Like the rubble left behind by the January earthquake, graffiti is nearly everywhere in this tattered city.

Haitians have tagged the walls of seemingly every building with spray- painted messages complaining about politics, poverty, and corruption. It's a never-ending memo of discontent – until you see a mural signed by Jerry.

Jerry Rosembert uses detailed graffiti murals to tackle current social issues by reflecting the hopes and needs of the Haitian people.

On one corner, Mr. Rosembert reminds people to wash their hands to avoid cholera. Elsewhere, he tries to instill confidence, telling passersby, "Haiti will not perish."

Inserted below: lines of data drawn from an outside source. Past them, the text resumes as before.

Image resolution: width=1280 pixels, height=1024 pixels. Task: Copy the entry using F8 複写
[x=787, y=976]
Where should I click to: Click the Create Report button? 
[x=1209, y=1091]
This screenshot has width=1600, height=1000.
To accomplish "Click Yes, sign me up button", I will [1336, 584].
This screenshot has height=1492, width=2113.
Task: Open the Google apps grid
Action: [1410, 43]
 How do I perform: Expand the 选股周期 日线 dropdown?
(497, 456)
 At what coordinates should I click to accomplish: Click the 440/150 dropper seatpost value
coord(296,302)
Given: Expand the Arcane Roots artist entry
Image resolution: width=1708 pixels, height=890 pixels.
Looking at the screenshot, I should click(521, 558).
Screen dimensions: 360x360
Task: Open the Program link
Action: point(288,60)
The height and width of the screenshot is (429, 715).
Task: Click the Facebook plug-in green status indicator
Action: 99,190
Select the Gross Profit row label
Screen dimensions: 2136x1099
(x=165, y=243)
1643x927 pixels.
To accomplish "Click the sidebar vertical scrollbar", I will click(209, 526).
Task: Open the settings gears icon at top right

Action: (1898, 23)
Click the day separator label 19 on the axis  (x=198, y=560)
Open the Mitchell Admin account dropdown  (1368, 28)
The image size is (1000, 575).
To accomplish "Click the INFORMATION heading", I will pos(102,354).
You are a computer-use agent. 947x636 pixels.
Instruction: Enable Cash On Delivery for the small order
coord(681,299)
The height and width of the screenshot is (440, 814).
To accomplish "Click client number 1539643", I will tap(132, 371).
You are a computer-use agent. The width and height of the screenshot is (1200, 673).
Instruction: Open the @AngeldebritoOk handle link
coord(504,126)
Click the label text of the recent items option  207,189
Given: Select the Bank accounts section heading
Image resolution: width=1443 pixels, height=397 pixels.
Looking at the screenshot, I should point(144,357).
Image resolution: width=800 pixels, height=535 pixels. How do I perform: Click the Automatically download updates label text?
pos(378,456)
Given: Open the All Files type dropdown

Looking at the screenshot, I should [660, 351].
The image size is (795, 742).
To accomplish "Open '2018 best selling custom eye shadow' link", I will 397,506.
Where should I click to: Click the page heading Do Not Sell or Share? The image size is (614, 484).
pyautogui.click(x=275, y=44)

"I think that it has an effect on people, even if it's just in a small way," he says, standing in front of one of his colorful murals on the wall of an art gallery that recently began selling his paintings. "If it's just one person who sees my work and remembers to wash their hands and doesn't get cholera, that's something."

As a child, he loved to doodle – he'd sketch his teachers in class. But it wasn't until he befriended the lead singer of a popular Creole rap group that he decided to use his talent to push for social change.

The earthquake that killed at least 230,000 people and left more than 1 million homeless reinforced his commitment. "I started painting about two or three hours after the earthquake," Rosembert says.

His tags made immediately after the earthquake depicted praying hands and a map of Haiti crying, a powerful message that the country was in desperate need of aid.

"Life was not easy in Haiti before, but we never had anything like that," he says. "I lost friends and family. Not just me, but everybody. All of us lost people on Jan. 12."

Rosembert works only at night to avoid raising the ire of Haitian police – even though he's become something of a local celebrity. He paints with both hands simultaneously. And he moves quickly, completing intricate murals in 10 minutes or less without the use of a photo or sketch as a guide.

"I just get a picture in my head, an image of what it should be, and then I go to it," he says.

Rosembert was recently offered six months of formal training at an arts school in France. But he's not going.

"Six months is too long," the artist says. "I need to be here in Port-au-Prince."